[Dataset entries]
****************

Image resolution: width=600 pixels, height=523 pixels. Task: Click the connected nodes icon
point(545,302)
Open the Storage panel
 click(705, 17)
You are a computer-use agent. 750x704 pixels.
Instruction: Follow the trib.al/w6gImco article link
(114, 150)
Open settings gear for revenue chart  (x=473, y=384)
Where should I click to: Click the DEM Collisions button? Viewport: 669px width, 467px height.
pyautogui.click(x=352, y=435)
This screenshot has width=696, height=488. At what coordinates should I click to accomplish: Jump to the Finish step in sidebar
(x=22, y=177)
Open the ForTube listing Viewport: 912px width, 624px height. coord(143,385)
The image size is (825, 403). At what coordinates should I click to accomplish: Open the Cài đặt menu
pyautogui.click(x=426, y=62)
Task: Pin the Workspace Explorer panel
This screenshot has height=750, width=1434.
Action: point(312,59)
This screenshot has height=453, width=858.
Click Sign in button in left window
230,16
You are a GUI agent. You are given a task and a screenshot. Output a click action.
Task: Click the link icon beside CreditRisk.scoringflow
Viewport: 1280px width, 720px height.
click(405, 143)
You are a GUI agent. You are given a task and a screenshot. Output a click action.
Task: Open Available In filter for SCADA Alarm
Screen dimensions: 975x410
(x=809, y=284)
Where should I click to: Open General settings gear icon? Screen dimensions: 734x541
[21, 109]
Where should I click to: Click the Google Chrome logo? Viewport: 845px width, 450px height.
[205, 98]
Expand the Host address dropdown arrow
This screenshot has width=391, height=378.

****************

* [Your assignment] Stop after the line containing "This screenshot has height=453, width=858.": print exactly the lines from the start of the entries above up to it, that line included.

* [The completed task]
Image resolution: width=600 pixels, height=523 pixels. Task: Click the connected nodes icon
point(545,302)
Open the Storage panel
 click(705, 17)
You are a computer-use agent. 750x704 pixels.
Instruction: Follow the trib.al/w6gImco article link
(114, 150)
Open settings gear for revenue chart  (x=473, y=384)
Where should I click to: Click the DEM Collisions button? Viewport: 669px width, 467px height.
pyautogui.click(x=352, y=435)
This screenshot has width=696, height=488. At what coordinates should I click to accomplish: Jump to the Finish step in sidebar
(x=22, y=177)
Open the ForTube listing Viewport: 912px width, 624px height. coord(143,385)
The image size is (825, 403). At what coordinates should I click to accomplish: Open the Cài đặt menu
pyautogui.click(x=426, y=62)
Task: Pin the Workspace Explorer panel
This screenshot has height=750, width=1434.
Action: point(312,59)
This screenshot has height=453, width=858.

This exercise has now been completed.